**Exercise data**
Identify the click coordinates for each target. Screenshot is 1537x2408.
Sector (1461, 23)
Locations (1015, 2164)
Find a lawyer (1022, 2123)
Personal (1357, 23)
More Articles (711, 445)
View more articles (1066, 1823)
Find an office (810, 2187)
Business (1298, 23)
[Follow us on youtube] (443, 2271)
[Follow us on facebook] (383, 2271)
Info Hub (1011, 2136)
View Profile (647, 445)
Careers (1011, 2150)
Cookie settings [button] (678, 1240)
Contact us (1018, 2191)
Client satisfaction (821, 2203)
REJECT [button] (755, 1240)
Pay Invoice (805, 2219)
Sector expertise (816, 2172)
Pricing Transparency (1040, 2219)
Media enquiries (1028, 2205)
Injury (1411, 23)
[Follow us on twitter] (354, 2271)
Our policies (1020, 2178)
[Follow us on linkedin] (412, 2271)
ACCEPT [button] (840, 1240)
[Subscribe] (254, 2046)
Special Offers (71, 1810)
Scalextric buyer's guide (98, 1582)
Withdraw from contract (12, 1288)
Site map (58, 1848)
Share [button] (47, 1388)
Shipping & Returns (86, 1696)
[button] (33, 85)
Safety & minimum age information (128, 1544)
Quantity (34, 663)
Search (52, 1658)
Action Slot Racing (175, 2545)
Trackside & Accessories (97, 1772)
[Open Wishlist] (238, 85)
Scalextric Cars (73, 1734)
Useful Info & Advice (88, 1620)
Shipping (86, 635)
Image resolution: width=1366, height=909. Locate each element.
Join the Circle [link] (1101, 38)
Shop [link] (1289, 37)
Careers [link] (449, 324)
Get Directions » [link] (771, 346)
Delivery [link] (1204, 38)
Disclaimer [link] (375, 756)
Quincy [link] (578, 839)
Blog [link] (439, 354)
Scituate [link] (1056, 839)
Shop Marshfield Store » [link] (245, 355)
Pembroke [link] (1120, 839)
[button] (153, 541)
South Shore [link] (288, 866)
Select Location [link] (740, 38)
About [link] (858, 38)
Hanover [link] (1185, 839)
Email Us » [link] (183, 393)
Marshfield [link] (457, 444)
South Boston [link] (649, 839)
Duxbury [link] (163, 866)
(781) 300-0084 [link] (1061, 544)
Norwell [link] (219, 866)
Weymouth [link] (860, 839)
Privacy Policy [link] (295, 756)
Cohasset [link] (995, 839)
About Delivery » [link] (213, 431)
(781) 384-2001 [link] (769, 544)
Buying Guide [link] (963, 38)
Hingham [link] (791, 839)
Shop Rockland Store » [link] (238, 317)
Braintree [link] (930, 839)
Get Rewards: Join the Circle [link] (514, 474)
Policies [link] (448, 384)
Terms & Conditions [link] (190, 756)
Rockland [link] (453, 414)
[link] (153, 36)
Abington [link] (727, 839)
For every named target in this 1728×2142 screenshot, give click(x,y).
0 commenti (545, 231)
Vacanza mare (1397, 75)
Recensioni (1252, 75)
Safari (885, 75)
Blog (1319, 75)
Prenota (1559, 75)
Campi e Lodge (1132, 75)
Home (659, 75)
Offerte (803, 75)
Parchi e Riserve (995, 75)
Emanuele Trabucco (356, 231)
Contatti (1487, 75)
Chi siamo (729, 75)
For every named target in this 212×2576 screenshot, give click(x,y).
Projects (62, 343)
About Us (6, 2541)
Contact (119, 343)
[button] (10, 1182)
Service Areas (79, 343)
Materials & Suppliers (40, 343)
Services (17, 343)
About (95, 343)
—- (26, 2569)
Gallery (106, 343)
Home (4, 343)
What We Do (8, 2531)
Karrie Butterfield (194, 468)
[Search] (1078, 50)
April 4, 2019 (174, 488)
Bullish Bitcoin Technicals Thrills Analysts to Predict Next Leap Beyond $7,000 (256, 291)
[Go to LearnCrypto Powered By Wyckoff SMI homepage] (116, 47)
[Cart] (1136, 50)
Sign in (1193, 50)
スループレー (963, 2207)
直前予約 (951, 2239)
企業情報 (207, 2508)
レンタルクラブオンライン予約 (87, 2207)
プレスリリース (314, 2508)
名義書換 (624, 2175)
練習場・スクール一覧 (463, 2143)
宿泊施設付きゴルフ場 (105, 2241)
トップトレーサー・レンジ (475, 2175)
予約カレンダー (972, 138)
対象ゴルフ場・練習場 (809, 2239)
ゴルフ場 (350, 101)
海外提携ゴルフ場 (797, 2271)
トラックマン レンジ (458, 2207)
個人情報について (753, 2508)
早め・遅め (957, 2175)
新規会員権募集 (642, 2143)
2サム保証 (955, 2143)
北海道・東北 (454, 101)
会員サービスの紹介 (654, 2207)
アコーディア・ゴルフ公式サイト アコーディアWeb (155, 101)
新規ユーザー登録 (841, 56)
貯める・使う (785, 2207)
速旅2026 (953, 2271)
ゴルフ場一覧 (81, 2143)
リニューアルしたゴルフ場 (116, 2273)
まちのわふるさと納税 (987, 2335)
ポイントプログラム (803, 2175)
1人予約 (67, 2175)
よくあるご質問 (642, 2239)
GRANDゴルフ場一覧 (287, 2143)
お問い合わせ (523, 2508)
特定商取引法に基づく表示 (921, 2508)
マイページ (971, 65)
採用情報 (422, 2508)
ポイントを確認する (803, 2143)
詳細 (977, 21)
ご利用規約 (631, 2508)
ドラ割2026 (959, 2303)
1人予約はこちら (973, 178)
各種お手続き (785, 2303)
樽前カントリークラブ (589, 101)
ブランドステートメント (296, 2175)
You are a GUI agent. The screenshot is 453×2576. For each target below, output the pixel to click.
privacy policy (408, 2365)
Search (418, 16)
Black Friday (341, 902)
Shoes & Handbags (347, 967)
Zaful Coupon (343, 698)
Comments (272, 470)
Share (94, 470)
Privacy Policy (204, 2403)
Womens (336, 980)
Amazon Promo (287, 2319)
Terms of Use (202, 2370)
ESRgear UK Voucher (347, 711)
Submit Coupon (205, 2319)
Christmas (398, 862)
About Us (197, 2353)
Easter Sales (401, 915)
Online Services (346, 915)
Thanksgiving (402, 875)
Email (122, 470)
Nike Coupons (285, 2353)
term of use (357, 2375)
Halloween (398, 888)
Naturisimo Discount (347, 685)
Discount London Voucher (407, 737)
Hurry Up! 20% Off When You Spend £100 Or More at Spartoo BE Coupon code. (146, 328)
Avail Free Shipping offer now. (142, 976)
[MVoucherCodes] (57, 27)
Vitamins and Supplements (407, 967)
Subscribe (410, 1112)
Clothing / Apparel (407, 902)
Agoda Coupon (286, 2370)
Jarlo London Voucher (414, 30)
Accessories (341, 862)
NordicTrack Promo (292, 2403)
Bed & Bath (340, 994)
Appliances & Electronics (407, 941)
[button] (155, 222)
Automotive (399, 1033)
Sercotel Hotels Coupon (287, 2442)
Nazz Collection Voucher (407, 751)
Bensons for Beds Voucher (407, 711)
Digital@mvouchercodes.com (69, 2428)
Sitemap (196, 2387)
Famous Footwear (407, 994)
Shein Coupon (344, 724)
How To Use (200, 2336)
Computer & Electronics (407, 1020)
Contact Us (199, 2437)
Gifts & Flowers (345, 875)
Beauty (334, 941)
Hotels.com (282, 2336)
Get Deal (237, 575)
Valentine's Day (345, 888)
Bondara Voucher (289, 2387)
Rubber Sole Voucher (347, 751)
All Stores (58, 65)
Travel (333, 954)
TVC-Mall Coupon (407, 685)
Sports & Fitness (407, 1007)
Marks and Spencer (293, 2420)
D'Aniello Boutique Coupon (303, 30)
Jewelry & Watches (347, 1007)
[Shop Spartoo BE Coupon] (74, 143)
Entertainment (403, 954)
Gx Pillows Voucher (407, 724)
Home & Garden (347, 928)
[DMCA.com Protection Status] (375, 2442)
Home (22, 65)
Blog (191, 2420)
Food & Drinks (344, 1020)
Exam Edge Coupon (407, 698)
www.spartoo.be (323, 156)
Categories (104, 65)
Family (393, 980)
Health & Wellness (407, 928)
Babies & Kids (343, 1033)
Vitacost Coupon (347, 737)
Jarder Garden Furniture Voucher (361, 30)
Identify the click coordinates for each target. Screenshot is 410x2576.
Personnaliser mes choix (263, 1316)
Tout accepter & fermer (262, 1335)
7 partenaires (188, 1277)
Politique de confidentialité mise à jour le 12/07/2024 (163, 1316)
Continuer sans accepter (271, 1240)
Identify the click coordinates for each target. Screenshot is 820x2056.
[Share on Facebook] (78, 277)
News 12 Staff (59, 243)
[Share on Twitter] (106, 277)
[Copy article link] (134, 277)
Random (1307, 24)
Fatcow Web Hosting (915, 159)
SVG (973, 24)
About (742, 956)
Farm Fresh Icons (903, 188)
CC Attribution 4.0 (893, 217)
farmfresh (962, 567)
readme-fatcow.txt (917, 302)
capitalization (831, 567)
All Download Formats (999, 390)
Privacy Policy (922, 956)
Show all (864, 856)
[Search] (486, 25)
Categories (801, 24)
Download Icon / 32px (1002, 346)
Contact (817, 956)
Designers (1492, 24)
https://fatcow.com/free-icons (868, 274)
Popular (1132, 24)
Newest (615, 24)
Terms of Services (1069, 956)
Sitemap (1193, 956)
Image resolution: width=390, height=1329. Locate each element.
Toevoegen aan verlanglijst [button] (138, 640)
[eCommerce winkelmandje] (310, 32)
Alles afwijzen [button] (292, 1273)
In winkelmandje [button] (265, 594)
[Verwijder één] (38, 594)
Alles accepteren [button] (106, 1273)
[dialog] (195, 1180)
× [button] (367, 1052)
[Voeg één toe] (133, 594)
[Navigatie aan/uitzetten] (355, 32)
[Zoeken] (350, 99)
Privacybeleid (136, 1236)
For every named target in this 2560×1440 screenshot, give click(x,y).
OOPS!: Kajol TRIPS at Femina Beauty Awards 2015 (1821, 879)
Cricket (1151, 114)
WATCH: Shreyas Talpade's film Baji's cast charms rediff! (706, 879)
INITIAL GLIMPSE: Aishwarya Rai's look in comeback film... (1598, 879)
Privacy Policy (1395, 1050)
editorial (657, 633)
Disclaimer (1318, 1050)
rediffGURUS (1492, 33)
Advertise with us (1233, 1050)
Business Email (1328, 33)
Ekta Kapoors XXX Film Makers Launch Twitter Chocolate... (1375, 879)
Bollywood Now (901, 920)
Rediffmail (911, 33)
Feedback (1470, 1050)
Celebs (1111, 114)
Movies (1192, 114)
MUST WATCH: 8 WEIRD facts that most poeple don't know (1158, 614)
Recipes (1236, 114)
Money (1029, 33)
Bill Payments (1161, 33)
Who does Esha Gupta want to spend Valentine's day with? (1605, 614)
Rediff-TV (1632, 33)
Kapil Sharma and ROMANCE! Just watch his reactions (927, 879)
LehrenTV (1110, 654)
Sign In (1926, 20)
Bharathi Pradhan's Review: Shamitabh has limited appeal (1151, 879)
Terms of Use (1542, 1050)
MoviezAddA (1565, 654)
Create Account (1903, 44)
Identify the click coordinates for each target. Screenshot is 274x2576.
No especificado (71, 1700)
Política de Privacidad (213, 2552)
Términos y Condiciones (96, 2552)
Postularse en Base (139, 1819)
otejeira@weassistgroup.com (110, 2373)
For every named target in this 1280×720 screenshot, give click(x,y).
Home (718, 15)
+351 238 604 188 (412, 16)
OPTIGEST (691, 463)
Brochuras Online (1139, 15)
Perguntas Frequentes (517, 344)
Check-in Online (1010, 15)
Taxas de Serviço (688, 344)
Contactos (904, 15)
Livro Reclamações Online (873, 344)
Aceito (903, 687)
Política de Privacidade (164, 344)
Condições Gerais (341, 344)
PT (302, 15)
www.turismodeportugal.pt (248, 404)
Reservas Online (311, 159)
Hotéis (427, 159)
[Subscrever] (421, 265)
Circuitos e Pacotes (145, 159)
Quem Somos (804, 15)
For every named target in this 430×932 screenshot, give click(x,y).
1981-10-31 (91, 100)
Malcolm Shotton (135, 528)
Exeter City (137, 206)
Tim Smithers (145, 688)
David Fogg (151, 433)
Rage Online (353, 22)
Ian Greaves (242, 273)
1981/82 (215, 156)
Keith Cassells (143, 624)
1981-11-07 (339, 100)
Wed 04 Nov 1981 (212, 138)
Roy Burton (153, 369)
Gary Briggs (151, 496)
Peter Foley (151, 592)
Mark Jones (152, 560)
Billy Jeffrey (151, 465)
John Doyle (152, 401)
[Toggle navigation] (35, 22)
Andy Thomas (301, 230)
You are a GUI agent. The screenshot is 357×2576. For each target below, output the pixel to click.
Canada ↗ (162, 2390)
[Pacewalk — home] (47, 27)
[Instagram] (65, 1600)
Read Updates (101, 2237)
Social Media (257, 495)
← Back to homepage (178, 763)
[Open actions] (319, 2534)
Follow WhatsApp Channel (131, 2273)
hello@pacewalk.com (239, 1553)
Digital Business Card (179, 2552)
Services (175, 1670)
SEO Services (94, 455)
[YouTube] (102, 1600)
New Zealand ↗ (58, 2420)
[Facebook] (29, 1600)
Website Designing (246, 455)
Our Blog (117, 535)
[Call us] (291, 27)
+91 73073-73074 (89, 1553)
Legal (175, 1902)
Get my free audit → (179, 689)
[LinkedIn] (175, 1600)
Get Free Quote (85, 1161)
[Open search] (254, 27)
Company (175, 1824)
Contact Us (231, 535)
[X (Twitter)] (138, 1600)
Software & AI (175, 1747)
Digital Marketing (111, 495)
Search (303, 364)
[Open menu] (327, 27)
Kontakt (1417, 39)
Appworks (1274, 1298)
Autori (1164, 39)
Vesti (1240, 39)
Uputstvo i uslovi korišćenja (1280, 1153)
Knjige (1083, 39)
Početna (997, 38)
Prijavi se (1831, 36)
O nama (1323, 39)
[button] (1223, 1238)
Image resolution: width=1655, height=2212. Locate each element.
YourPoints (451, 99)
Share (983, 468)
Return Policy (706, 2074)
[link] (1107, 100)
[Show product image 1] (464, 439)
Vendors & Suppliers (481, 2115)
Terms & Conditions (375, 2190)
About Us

**What is needed**
Would you please write out, exactly and with no other lines, the stretch of the listing above from the line containing "For every named target in this 1728×2142" through the line containing "名義書換 (624, 2175)"?

**Written response**
For every named target in this 1728×2142 screenshot, give click(x,y).
0 commenti (545, 231)
Vacanza mare (1397, 75)
Recensioni (1252, 75)
Safari (885, 75)
Blog (1319, 75)
Prenota (1559, 75)
Campi e Lodge (1132, 75)
Home (659, 75)
Offerte (803, 75)
Parchi e Riserve (995, 75)
Emanuele Trabucco (356, 231)
Contatti (1487, 75)
Chi siamo (729, 75)
For every named target in this 212×2576 screenshot, give click(x,y).
Projects (62, 343)
About Us (6, 2541)
Contact (119, 343)
[button] (10, 1182)
Service Areas (79, 343)
Materials & Suppliers (40, 343)
Services (17, 343)
About (95, 343)
—- (26, 2569)
Gallery (106, 343)
Home (4, 343)
What We Do (8, 2531)
Karrie Butterfield (194, 468)
[Search] (1078, 50)
April 4, 2019 (174, 488)
Bullish Bitcoin Technicals Thrills Analysts to Predict Next Leap Beyond $7,000 (256, 291)
[Go to LearnCrypto Powered By Wyckoff SMI homepage] (116, 47)
[Cart] (1136, 50)
Sign in (1193, 50)
スループレー (963, 2207)
直前予約 (951, 2239)
企業情報 (207, 2508)
レンタルクラブオンライン予約 (87, 2207)
プレスリリース (314, 2508)
名義書換 (624, 2175)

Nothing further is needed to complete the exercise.